The Senate passed its version of the health care bill this morning with a 60-39 vote. No Republicans voted for the measure.
The bill now must be reconciled with the House’s vastly different version. The Senate’s bill, for example, does not include the government-run health care option, which the House bill does.
Proponents say the legislation will provide health coverage to an additional 30 million people nationwide and will help reduce the budget deficit by $132 billion over a decade. But, critics question those estimates and slam the bill as another step toward socialism.
“This process is not over by a long shot, and I will continue to fight against it every single day,” Sen. Johnny Isakson, R-Ga., said in a statement.
“Ramming through a bill drafted behind closed doors and stuffed with special deals to secure the votes of certain senators was the wrong way to go about this debate,” Isakson said. “The health care of the American people is too important for the Senate to exploit it so politically in this manner. This has not been a thoughtful process, and it is an unfortunate way to do business.
On the eve of the bill’s passage, Isakson and Sen. Saxby Chambliss, R-Ga., asked Georgia Attorney General Thurbert Baker, a Democrat, to investigate whether a provision that requires federal taxpayers to cover the cost of new Medicaid beneficiaries in Nebraska is constitutional. Democrats added the provision to gain the vote of Sen. Ben Nelson, D-Neb.

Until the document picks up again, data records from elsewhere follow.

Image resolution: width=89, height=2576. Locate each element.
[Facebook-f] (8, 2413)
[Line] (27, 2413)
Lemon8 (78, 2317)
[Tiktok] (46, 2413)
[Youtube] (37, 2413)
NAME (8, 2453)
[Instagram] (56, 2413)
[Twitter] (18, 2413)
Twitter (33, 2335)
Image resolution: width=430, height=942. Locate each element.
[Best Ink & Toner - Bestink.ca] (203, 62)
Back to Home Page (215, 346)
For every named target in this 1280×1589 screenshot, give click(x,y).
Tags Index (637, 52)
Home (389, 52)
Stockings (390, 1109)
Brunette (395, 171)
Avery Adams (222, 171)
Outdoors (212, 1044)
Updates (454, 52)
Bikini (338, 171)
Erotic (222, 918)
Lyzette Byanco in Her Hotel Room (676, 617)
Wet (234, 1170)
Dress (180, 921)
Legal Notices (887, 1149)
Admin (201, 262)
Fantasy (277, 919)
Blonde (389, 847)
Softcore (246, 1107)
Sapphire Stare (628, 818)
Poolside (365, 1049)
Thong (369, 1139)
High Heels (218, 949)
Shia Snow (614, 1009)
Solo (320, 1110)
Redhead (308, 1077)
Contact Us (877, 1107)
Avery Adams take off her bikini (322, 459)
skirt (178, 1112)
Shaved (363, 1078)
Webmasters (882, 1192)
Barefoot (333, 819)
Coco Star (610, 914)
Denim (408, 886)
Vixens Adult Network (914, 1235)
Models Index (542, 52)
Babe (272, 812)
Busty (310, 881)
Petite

“This health care legislation will expand Medicaid eligibility by requiring states to cover all residents with incomes of up to 133 percent of the federal poverty level,” the senators wrote in a letter to Baker. “This will increase the financial burden in Georgia by hundreds of millions of dollars at a time when our state can least afford it.
“We have serious concerns about the constitutionality of the special deal for Nebraska as it results in special treatment for only one state in the nation at the expense of the other 49,” they added. “While Georgia will have to struggle to come up with hundreds of millions of dollars to comply with the massive new federal Medicaid mandate, Nebraska does not have to come up with a single dollar.”